デュドネ国の騎士団団長を務めさせてもらっている。
とは言っても、基本は事務仕事ばかりの雑用係みてえなもんだけどな?
まあ、俺のことはそんなんでいいだろう。
俺には最近恋人ができた。
とてもきれいな銀色の髪で大きなアメジストの瞳を持った、すげえ可愛いやつだ。
可愛い恋人がほしいと思っていたが、こんなに可愛いやつを俺のモンにできるとは思ってもみなかった。
隣では昨夜散々貪り散らかした健気な細い身体が一定のリズムで小さな寝息を立てている。
細い身体には複数…とは言えないほどの大量の鬱血の跡。ケツからは俺の飲み切れなかった白濁がとろとろと流れていた。
この小せえ尻穴で、この細い腰で、よく俺のデカブツ飲み込めてんなと、いつも不思議に思うが、それはこいつが男だからだろう。女なら、俺のモンは奥まで入り切らねえからな。

こいつ…ノアと初めて出会った時の衝撃は忘れられない。
匂いが、声が、全てが、こいつが俺のモンだと告げているのが分かった。
あとはどう手に入れるか、そう思っていたが、それは意外にもあっさりと俺の手の中に落ちてきた。
陛下のご命令でノアは俺の庇護下に下り、そして、何よりノア自身が俺に喰われたがっていたからだ。
最初の1か月は我慢した。ノアの知識が、何より心が育つまでじっくり待つつもりだったからな。
でも、思った以上にノアの心は早く成長していた。俺色のベビードールを着て、奉仕までして俺を誘ってきやがった。好きなやつにそこまでされて、何もしないとかできる男がいたら見てみたいもんだな。
そんなノアの健気な頑張りのおかげで俺たちは結ばれた。
その後は、まあ、ご覧のとおりってやつだ。

「ん…。」
昨夜も散々喘がせて、かすれたノアの声が聞こえる。俺が起きたことにより、起こしちまったか?
「あ…ゴーティエ、おはよう。」
だっこ。と言って、俺に向かって手を広げる。俺は言われたとおりに抱き起して、抱きしめてやった。
すると、すりすりと俺の身体に擦り寄り、すんすんと匂いを嗅いでくる。どうやら俺の体臭がお好みらしい。大好きな森の樹を思い出させるんだとさ。そんなことを言われたのは初めてだ。
俺はそれよりも、野イチゴのような甘い香りのするノアの匂いの方がいい匂いだと思うがな。
「風呂行くぞ、しっかりつかまってろ。」
「うん。」
部屋についているシャワー室までノアを抱き上げて連れて行く。副隊長クラスまで各部屋にシャワーはついているが、湯船につかりたかったら大浴場まで行かなきゃならねえ。だが、ノアには毎回部屋のシャワーで我慢してもらっている。こんな可憐でかわいい身体をオオカミ共の群れにむざむざさらすわけがねえだろうが。

「あぁ、もったいないからかき出さないでぇ…。」
「駄目だ、動くと漏れちまうぞ。」
「うう…。」
俺がノアのまんこから滴っている俺のモンをかき出そうとすると、いつもこうやって甘えた声出しながら、もったいながる。でも出しとかないと、後で漏れて恥ずかしい思いをするのはこいつだ。そこはしっかりと心を鬼にしてしっかりと出し切る。
正直かき出すときに指にまんこが吸い付いてきて、俺のが持ち上がりかけるんだが…それは内緒だ。
話すとこいつは絶対ヤりたいって言うに決まってるからな。どうやら俺に奉仕することに悦びを感じてやがるみてぇだ。でも、休みはいつも決まってすることがある。一日中ノアの身体を堪能するのは魅力的だが、急にいかなくなると心配かけるだろうからな。

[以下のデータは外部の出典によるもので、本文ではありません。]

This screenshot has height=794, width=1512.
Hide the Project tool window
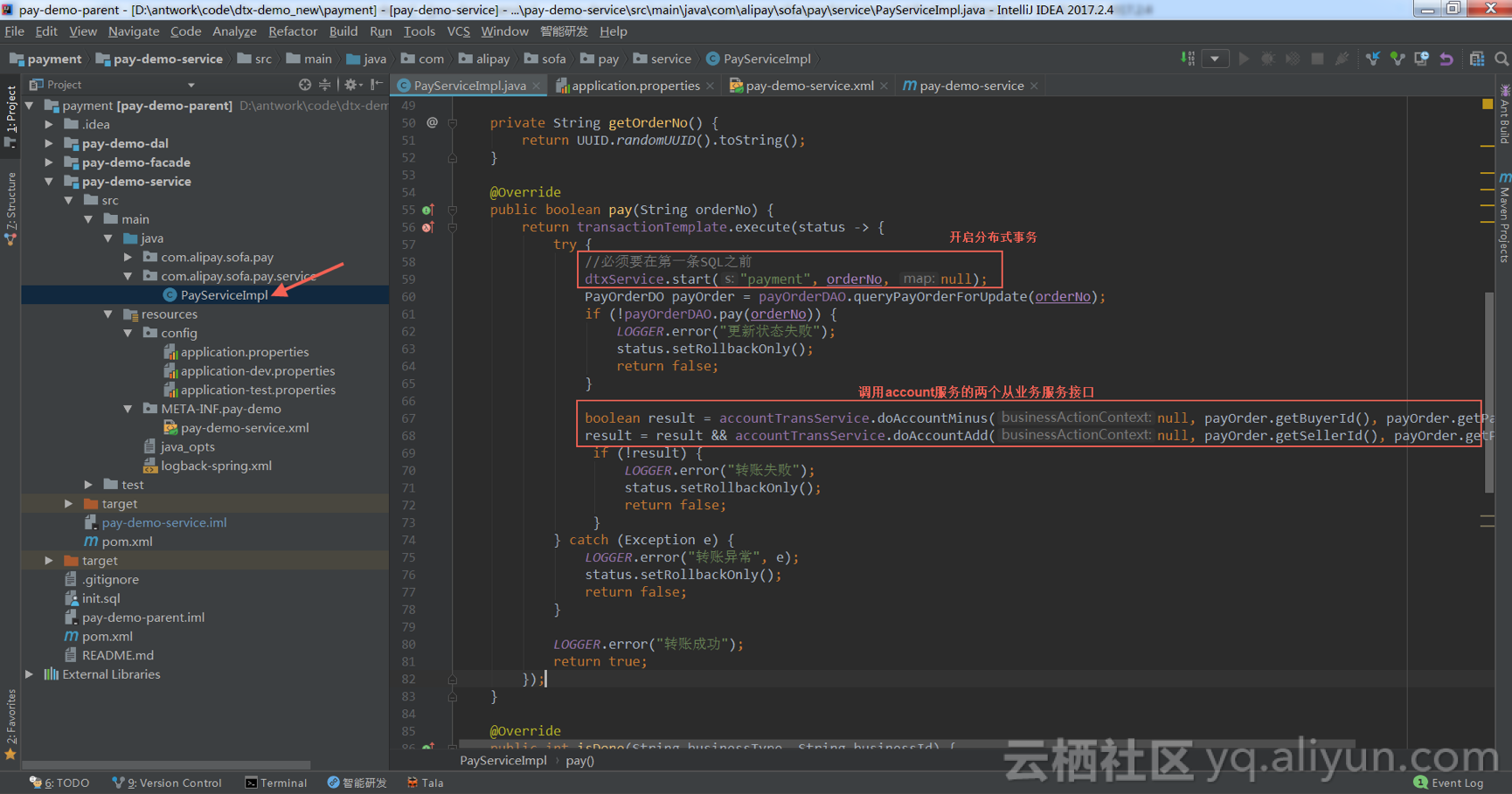pos(376,85)
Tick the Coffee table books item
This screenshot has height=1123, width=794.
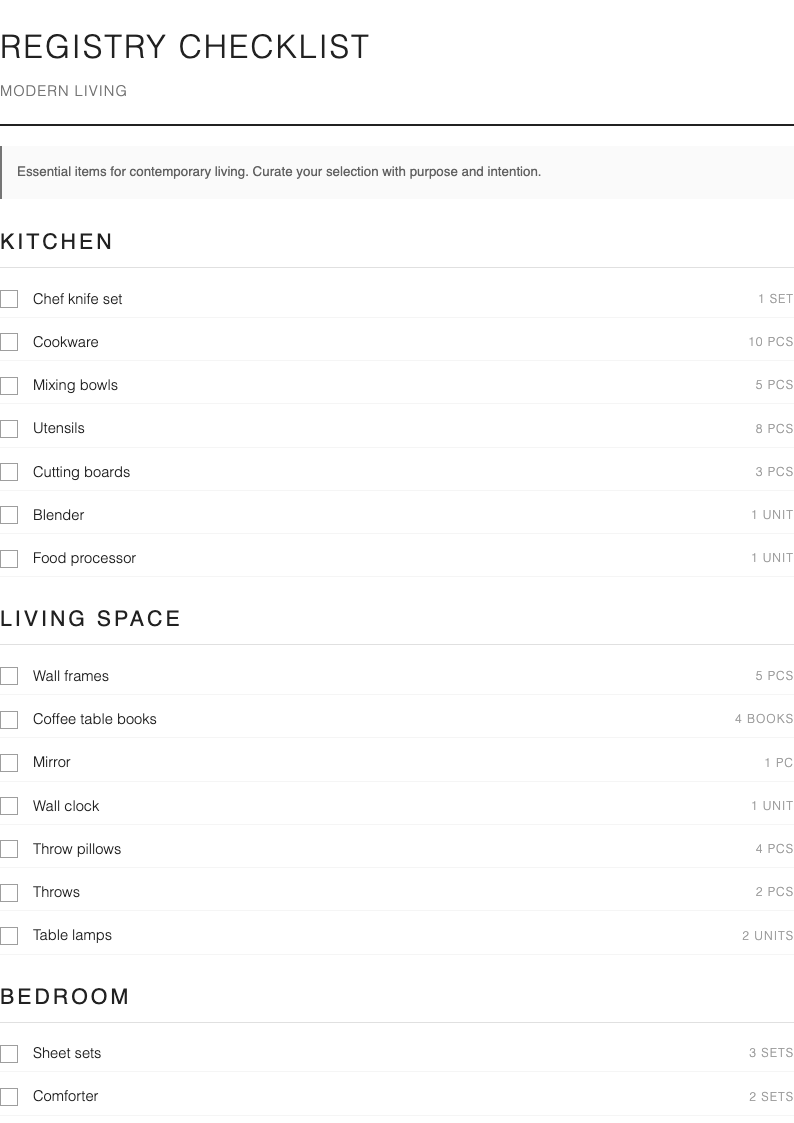pos(9,719)
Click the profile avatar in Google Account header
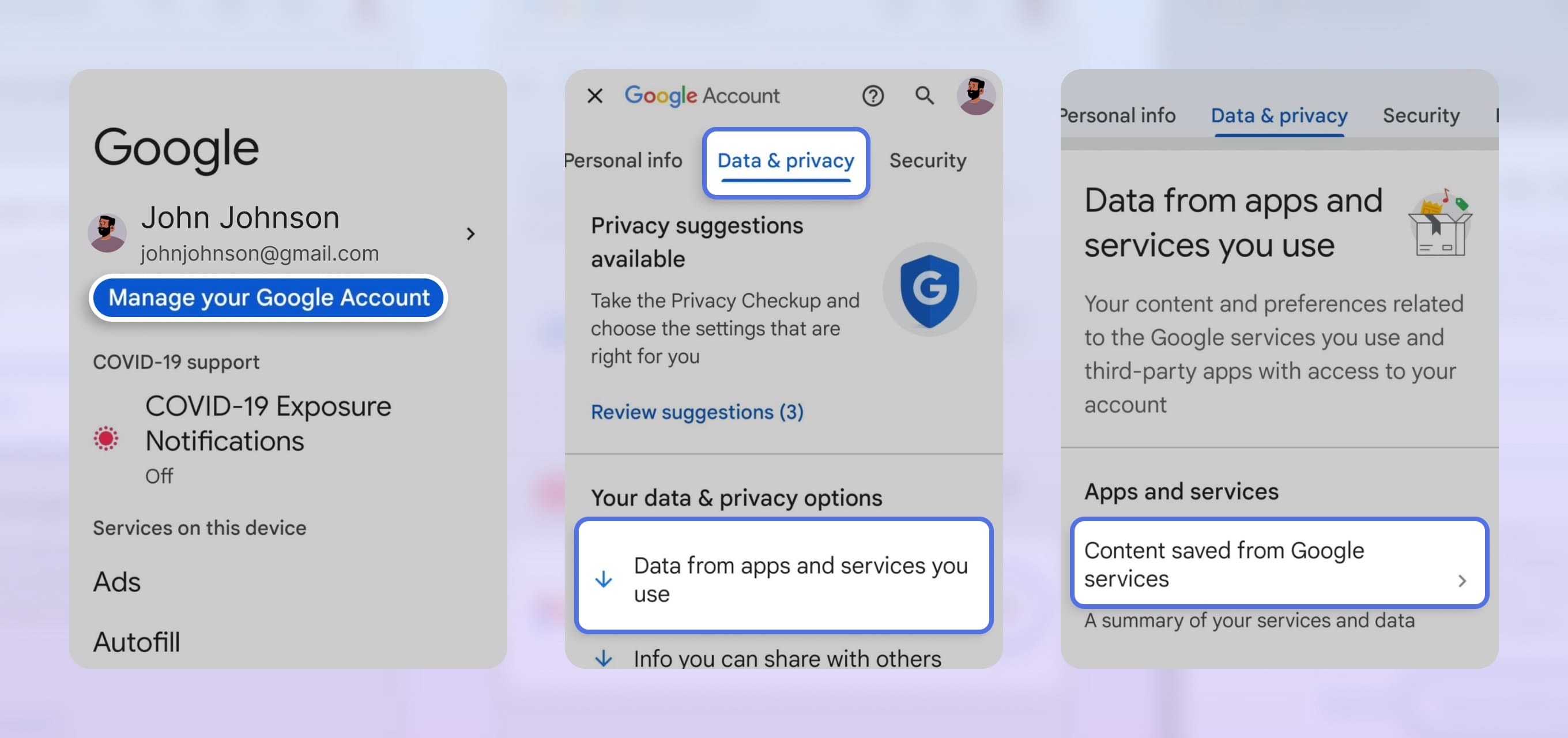Viewport: 1568px width, 738px height. (x=976, y=96)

「なあ、今日は俺も連れてってくれるんだよな。孤児院。」
そう、俺の毎週の休みでやっていることは、孤児院に行くことだ。最初こそ、母親に連れていかれてだったんだが、持って行った菓子なんかで喜んだり、遊んでやると目をキラキラ輝かせて懐いてくれる姿を見ていると、こっちが元気をもらえた。そこからは自主的に行くようになった。
子供は好きだ。将来への可能性をバシバシ感じさせられる。そんな子供たちが食うもん困って下手すりゃ病気や命の危険にさらされるようになるなんざ、悲しいだろ。
俺なんかにできることは限られてるけど、それでもできることをしたい。それが孤児院に通うことだ。
全部俺のモンを出し切ったあと、シャワーを浴びせてやる。ああ、この肌がしっとりとして、手に吸い付いてきやがる。俺はノアの身体を洗い流すふりをして、そのすべすべの肌を堪能する。
「ん…んん…♡」
おっと、やりすぎたみてえだ。ノアが感じちまってる。

「ああ、もちろんだ。フィナンシェ渡すんだろ?」
シャワーを止めて、ノアをバスタオルに包む。自分の身体も手早く拭いて、シャワー室から出た。
脱衣所でノアの身体を拭いてやりながら、唇にキスをする。これくらいならいいだろう?
「ゴーティエ、大好き♡」
ノアが俺に抱き着いてきて、舌を絡めてくる。小さくて甘い舌を堪能しながら、ノアの身体を拭き終えた。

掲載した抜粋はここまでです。